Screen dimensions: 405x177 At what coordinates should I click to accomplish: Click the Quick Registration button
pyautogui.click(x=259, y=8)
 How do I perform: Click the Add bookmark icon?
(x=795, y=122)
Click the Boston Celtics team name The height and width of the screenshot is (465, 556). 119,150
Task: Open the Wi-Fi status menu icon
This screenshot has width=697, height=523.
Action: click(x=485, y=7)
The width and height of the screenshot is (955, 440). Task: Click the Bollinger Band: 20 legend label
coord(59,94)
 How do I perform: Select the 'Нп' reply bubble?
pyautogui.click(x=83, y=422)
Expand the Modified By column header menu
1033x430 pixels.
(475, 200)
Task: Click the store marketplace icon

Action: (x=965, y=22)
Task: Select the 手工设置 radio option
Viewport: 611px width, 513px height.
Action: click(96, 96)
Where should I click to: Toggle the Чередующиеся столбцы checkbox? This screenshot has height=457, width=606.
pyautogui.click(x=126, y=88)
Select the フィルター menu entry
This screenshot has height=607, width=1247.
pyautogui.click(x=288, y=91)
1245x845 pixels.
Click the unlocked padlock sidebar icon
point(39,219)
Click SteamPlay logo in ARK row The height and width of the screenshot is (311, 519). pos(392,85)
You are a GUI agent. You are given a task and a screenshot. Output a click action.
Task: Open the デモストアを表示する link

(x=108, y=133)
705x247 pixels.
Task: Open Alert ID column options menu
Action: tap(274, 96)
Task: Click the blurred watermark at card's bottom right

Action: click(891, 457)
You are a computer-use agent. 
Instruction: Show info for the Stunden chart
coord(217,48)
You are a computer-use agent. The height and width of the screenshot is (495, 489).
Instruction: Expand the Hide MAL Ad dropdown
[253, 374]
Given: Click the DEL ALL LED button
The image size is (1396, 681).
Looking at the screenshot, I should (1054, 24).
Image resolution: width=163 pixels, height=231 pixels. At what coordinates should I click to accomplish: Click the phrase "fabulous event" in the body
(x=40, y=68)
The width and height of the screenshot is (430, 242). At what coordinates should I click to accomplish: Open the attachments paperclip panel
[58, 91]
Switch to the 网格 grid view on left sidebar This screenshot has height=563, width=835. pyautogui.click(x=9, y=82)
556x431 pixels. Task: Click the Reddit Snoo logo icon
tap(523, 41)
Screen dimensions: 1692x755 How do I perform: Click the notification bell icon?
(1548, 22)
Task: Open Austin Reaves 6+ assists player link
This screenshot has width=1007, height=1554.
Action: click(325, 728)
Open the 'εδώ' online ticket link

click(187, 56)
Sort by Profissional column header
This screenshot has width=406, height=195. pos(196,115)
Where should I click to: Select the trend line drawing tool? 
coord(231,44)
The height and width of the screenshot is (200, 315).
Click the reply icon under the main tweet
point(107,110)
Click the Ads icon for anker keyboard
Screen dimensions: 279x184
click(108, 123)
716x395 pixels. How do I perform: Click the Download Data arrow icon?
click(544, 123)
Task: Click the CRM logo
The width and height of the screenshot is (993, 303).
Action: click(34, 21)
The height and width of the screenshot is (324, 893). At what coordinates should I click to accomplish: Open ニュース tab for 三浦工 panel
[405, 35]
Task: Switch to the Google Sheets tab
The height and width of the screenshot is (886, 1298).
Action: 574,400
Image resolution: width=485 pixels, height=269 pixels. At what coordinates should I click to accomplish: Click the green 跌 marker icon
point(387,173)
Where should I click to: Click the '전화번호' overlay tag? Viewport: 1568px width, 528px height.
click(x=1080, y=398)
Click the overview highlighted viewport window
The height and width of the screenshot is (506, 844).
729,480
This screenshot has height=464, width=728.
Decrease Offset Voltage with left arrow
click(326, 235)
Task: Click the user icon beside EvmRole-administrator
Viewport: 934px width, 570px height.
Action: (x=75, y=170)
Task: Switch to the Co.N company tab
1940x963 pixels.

#####

### WHAT YOU SHOULD DO
Each line above that includes the word "agent" is to be copied.

### WORKED SOLUTION
You are a GUI agent. You are given a task and a screenshot. Output a click action.
You are a computer-use agent. 
You are a computer-use agent. The height and width of the screenshot is (495, 489).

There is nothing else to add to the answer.